Kita berjalan lagi. Aku masih membawamu mengitari perpustakaan ini. Lampu-lampu sudah mulai dinyalakan dan langit di luar sana berwarna semburat jingga, nila, dan ungu. Senja yang indah.

"Sampe kapan kita di sini?" tanyamu. Kedengaran sudah bosan.

"Sampe setelah ini," aku menarik sebuah buku dari deretan panjang buku-buku pada sebuah rak.

"Buku apa lagi itu? Buku puisi lagi?" tanyamu.

Aku memperlihatkan judul bukunya padamu.

"Buku tentang apa?" kamu terus bertanya dengan nada bicara yang sama, tanpa minat.

"Beda dengan puisi. Buku ini seru! Semoga kamu bisa kasi komentar yang sama setelah baca buku ini," kataku sambil menyodorkan buku itu.

"Memangnya aku bilang mau baca?" kamu menatap buku yang masih di tanganku dengan tatapan tak tertarik.

"Aku menyuruh kamu untuk baca. Nih, ambil!" aku memaksa tanganmu untuk menerima buku itu.

"Tapi..." kamu hendak protes tapi aku sudah meninggalkanmu dengan buku yang sudah berpindah tangan.

"Tapi apa? No excuse! Ayo kita ke penjaganya!" kataku sambil berjalan memimpin tanpa memperdulikan kamu langsung mengikuti atau malah tertinggal.

"Hei!" kamu memanggil tapi aku tak menoleh, melainkan tersenyum penuh kemenangan. Mengalahkanmu dengan cara yang tak bisa dibilang adil memang cukup sepadan. Kamu keras kepala dan tak ada cara yang lebih ampuh selain memaksa dan menunggu.

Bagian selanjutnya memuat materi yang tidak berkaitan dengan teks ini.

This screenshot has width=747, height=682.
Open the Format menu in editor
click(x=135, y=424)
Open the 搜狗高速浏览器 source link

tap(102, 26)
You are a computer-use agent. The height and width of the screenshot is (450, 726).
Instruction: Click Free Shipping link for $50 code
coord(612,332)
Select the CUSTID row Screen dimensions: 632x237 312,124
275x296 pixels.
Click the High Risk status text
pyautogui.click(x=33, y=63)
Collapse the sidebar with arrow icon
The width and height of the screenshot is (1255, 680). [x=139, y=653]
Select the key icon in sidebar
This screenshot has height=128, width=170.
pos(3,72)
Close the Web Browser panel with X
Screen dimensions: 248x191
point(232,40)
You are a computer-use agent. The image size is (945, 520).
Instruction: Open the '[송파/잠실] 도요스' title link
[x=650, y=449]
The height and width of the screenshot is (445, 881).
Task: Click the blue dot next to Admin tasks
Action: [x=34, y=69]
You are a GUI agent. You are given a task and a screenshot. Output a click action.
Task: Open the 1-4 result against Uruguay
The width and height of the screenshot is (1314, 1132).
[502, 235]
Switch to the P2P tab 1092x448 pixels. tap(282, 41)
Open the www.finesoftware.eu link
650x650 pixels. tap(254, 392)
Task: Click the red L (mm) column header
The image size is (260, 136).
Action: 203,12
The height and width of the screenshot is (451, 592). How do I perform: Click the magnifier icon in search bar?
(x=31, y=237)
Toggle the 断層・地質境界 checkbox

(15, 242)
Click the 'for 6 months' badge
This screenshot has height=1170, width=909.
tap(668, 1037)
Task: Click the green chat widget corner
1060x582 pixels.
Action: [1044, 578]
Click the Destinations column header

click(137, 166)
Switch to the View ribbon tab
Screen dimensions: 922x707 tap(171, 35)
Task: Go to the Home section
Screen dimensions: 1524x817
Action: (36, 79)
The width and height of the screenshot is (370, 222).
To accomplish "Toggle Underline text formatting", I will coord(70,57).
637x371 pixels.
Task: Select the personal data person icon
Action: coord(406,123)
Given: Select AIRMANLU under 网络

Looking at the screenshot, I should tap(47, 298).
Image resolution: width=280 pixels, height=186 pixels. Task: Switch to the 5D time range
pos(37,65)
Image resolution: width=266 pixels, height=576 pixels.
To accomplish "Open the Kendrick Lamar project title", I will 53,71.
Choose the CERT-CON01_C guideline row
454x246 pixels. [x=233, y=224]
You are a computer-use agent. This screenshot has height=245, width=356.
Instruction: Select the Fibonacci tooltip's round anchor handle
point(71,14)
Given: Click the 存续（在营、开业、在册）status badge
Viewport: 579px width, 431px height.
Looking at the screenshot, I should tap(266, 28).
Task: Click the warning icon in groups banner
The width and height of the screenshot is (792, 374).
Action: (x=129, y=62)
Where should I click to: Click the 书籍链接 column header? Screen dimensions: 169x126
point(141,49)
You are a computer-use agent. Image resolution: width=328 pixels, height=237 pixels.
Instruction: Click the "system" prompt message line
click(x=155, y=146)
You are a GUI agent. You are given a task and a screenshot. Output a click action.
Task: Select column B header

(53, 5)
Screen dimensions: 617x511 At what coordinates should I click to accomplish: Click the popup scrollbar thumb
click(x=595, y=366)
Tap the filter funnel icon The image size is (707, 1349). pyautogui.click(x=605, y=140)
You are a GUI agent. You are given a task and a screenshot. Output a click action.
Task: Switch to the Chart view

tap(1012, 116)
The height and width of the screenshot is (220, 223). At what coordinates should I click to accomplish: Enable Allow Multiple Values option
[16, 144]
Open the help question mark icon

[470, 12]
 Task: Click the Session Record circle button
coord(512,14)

Setelah melewati beberapa rak tinggi menjulang, kita tiba di meja pustakawan. Di sana duduk dua orang wanita dan seorang pria. Di depan ketiganya tersedia secangkir kopi. Seorang wanita yang menyadari kehadiran kami langsung menyapa dengan sebuah senyuman, "Selamat petang!"

"Mbak, aku pinjem buku yang ini," kataku sambil menunjuk buku di tanganmu. Kemudian merogoh tas untuk menemukan kartu perpustkaan.

Mbak penjaga perpustakaan itu meminta buku yang dipegang olehmu lalu mencatat pada sebuah buku besar kemudian menginput sesuatu ke dalam komputer lalu meminta kartu anggotaku setelahnya.

Setelah mengucapkan terima kasih, aku dan kamu berjalan menuju tangga dan turun ke toko buku di lantai satu hingga keluar dari tempat itu.

"Kenapa minjem?" tanyamu ketika kita sampai pada jalanan yang diterangi lampu jalan.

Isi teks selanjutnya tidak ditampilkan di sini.